━━━ Extrait source ━━━

Idées
cadeaux de Noël, suite
Des
livres, des livres, des livres, encore des livres...
... autant dire de
L'ESSENTIEL, bien sûr sans autorisation, sans décret quelconque qui
se prendrait au sérieux de manière tout à fait déplacée.
Pourquoi des livres de littérature cette fois-ci ? Parce que le
militantisme c'est bien, l'engagement tout autant mais l'esprit a
vitalement besoin d'imaginaire pour se reposer, s'évader, se figurer
d'autres possibles avec les mots les plus justes possibles. Autant
dire s'échapper de la pornographie ambiante qui les vautre comme
nous-mêmes au passage dans ce qui tente de s'imposer comme la
« réalité ». Les mots refus, les mots résistance, les
mots oui d'un certain niveau, d'une certaine image de la culture et
de ce vers quoi nous devrions tendre tous ensemble : donner le
meilleur de nous-mêmes le temps d'un passage terrestre somme toute
un peu barré, loufoque à plein gaz et à souhait. Alors voici ma
sélection de livres à dévorer, à offrir, à retrouver dans nos
bibliothèques comme nous trop sages et trop silencieuses, livres à
courir chercher chez notre libraire plus indépendant que jamais, à
déclamer pour couvrir le nécessaire bordel lors des réunions
familiales, à couver, à choyer, à remercier. Comme d'habitude,
parce que je n'ai de comptes à rendre qu'à moi-même, mon choix est
arbitraire... mais ultra-sérieux et appliqué. Suivant quelle
logique ai-je donc choisi ces livres ? Parce que dans tous il
est question du système dans lequel on baigne, au max matérialiste,
tous le questionnent et dessinent plus ou moins précisément le vrai
monde d'après. Faites-moi confiance : je les ai tous dévorés
et, pour certains, j'ai même fait plus, vous verrez;) En prime, à
la fin : mon texte fétiche. Qu'il vous porte sur les meilleures
rives l'an qui vient.
Se faire virer,
de Marion Delatre :
Manon Delatre est projectionniste dans un cinéma d’art
et essai. Au début, son travail la passionne. Elle s’implique,
prend des responsabilités. Mais l’épuisement et l’ennui
finissent par se superposer à la joie. Elle a besoin de changer
d’air. Sa direction ne l’entend pas ainsi. Refus de rupture
conventionnelle. Les relations se compliquent. Une impasse qui la
pousse alors à tout faire pour se faire virer.

━━━

Prolongez le billet sur les idées de cadeaux de Noël en reprenant juste après sa dernière phrase. La liste placée après ce texte constitue un matériau à part.

━━━ Données extraites ━━━

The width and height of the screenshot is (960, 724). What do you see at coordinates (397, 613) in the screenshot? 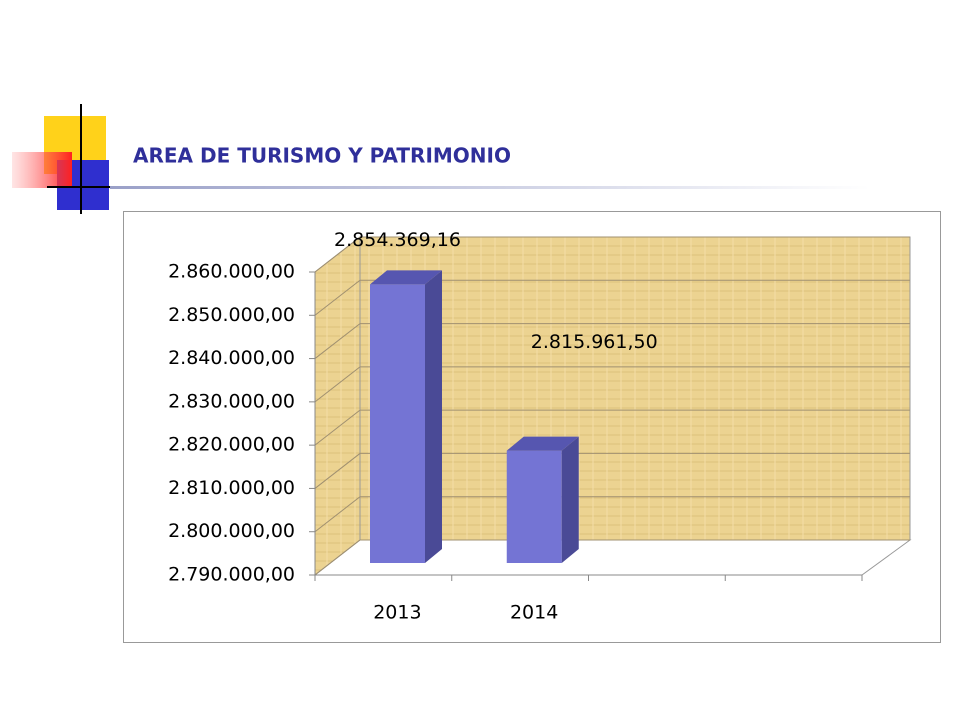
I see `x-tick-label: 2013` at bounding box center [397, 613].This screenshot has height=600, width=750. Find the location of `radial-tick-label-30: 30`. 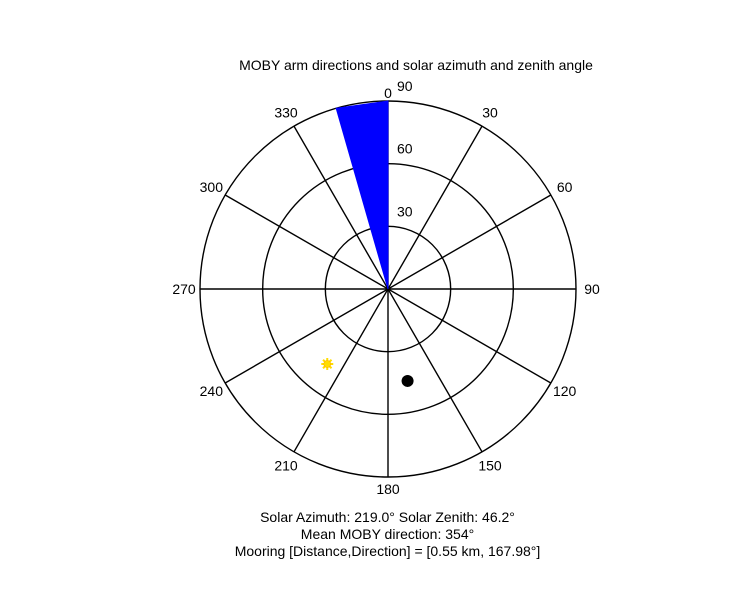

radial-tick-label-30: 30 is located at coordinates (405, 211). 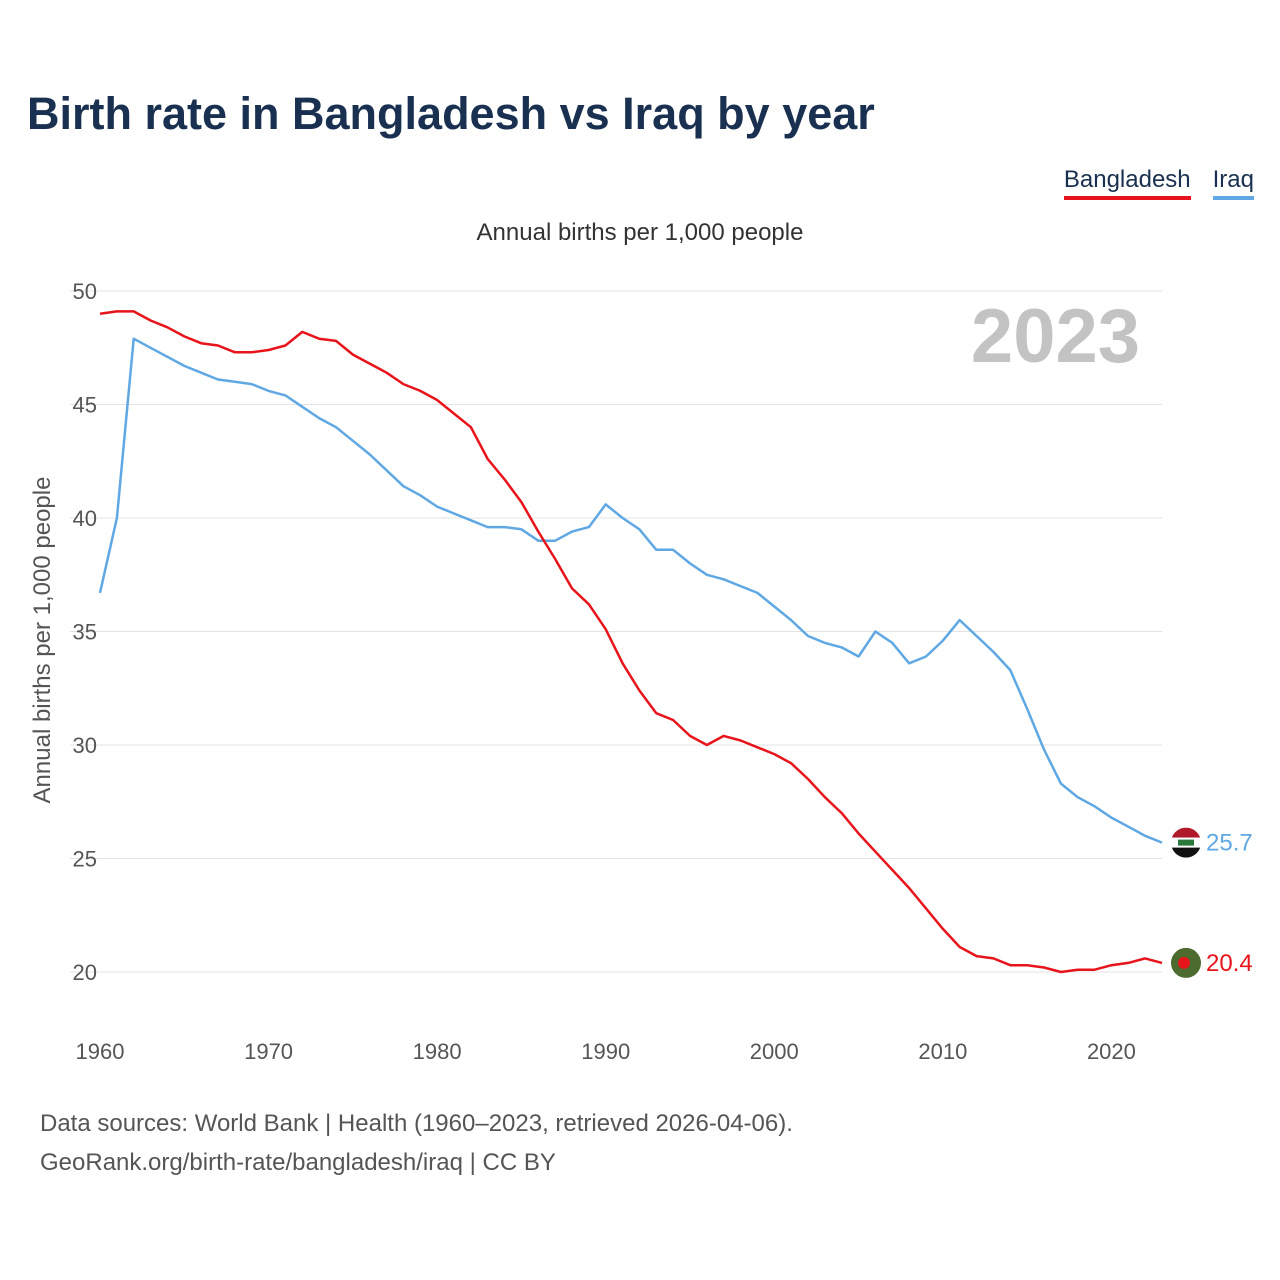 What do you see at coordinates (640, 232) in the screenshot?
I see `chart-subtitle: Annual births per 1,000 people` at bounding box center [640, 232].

━━━

> Réponse rédigée
Ce texte est suivi d’un autre récit sur le travail
dans une équipe caméra sur les plateaux de cinéma. L’envers du
décor du 7e art. L’art justifie tout, on doit pouvoir se sacrifier
pour le beau, l’original, et même pour le médiocre. Pas de
vacances, peu de pause, de tournage en tournage, d’hôtel en hôtel,
charger la pellicule, la décharger, marquer les séquences, stocker,
charger, courir, marquer, stocker. Jusqu’à l’épuisement.
Ces deux récits sont des témoignages sensibles et
utiles qui décrivent avec précision certains des mécanismes qui
peuvent mener au surmenage.
Regain,
Jean Giono
Tous
sont partis. Panturle se retrouve seul dans ce village de
Haute-Provence battu par les vents au milieu d’une nature âpre et
sauvage. Par la grâce d’une simple femme, la vie renaîtra.
Jean
Giono, un de nos plus grands conteurs, exalte dans Regain,
avec un lyrisme sensuel, les liens profonds qui lient les paysans à
la nature.
Jean Giono est né à Manosque en 1895. Il y fait ses
études secondaires, puis travaille dans une banque. Après la
guerre, il reprend son emploi et le garde jusqu’à ses premiers
succès littéraires, en 1929, avec des poèmes et des romans qui
expriment toute la poésie de la Haute-Provence : Colline, Un
de Baumugnes, Regain, Jean le Bleu, Que ma joie
demeure, Le Serpent d’étoiles, etc. Regain est
le dernier roman de la «Trilogie de Pan», les deux autres étant
Colline et Un de Baumugnes. Membre de l’Académie
Goncourt en 1954, Jean Giono est mort à Manosque en octobre 1970.
A la ligne,
Joseph Pontus
À la ligne est le premier roman de Joseph Ponthus.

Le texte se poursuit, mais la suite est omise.